===== Information =====
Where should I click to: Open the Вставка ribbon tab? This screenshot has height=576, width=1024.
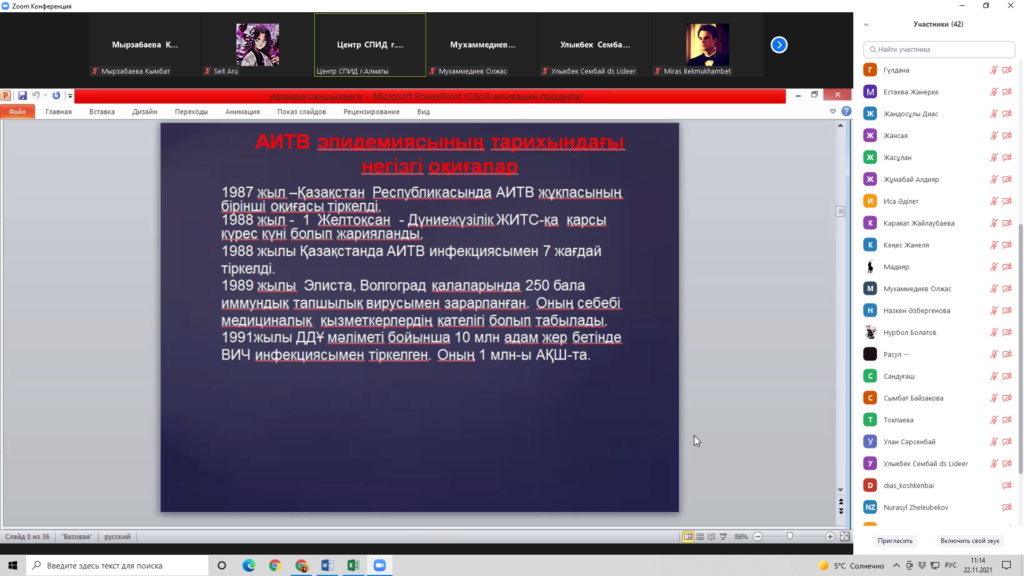point(102,112)
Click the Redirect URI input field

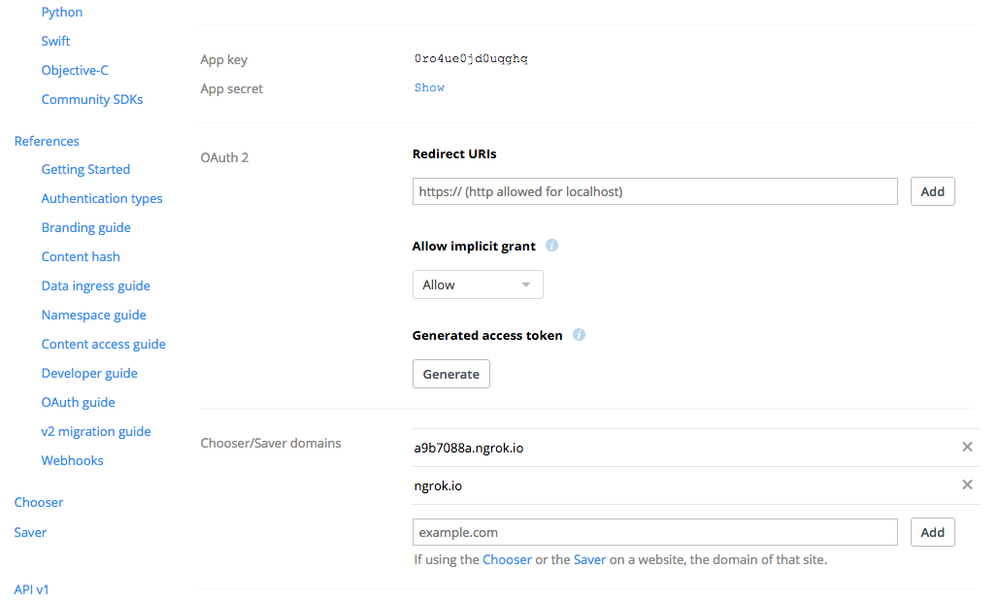pos(655,191)
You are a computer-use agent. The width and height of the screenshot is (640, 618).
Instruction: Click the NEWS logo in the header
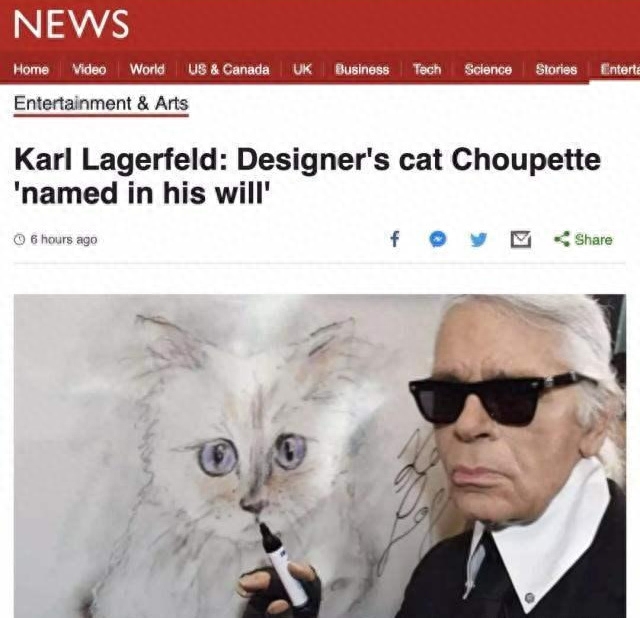(71, 24)
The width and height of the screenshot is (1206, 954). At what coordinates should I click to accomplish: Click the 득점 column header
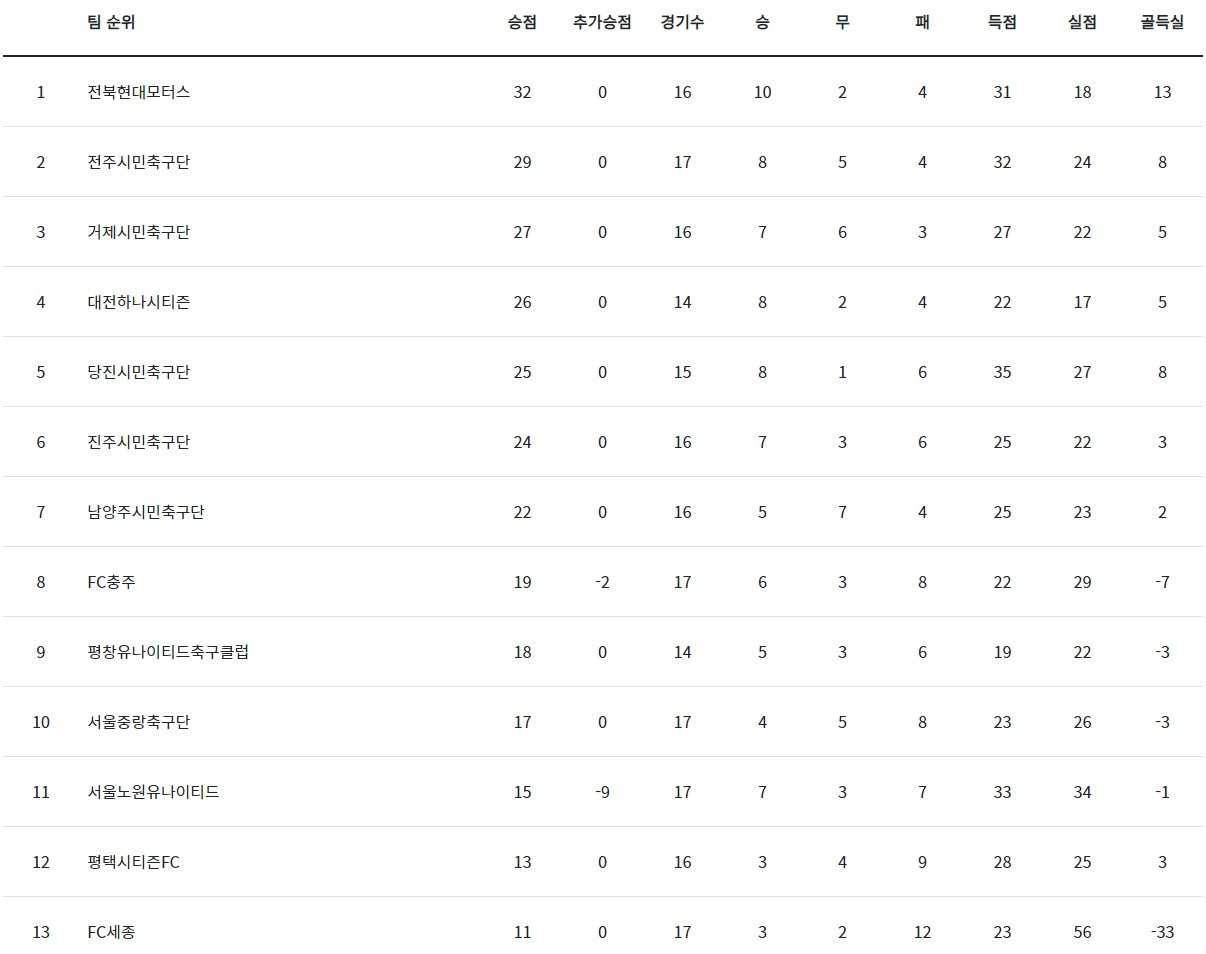1002,22
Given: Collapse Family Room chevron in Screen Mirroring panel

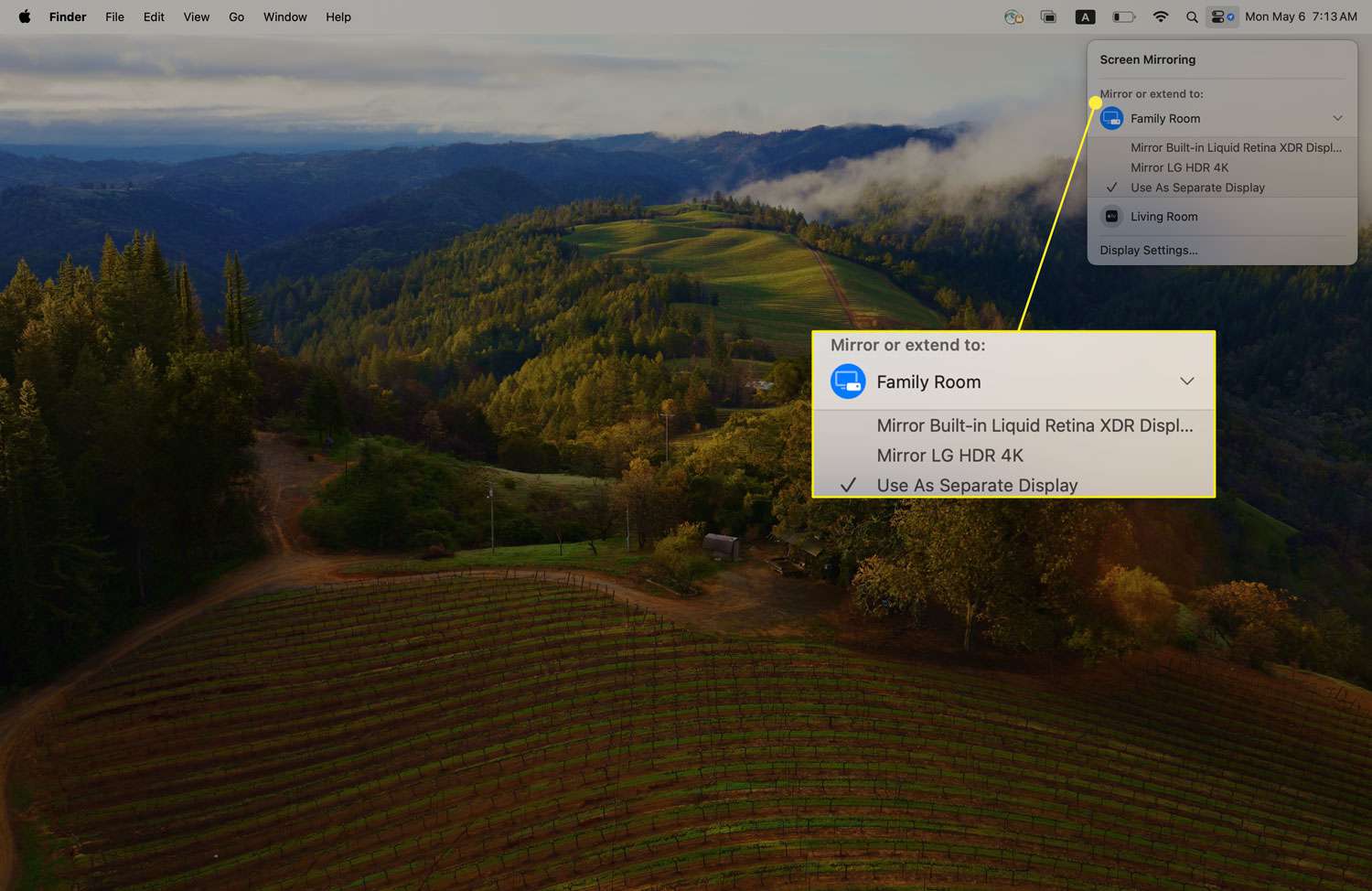Looking at the screenshot, I should [x=1337, y=119].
=====
* _Exercise brief_: Please transcribe exactly the lines from the one containing "Given: Collapse Family" through the final line of the data, including both, and nothing else. Pictures are to be left out.

* _Response to the task_:
Given: Collapse Family Room chevron in Screen Mirroring panel

Looking at the screenshot, I should [x=1337, y=119].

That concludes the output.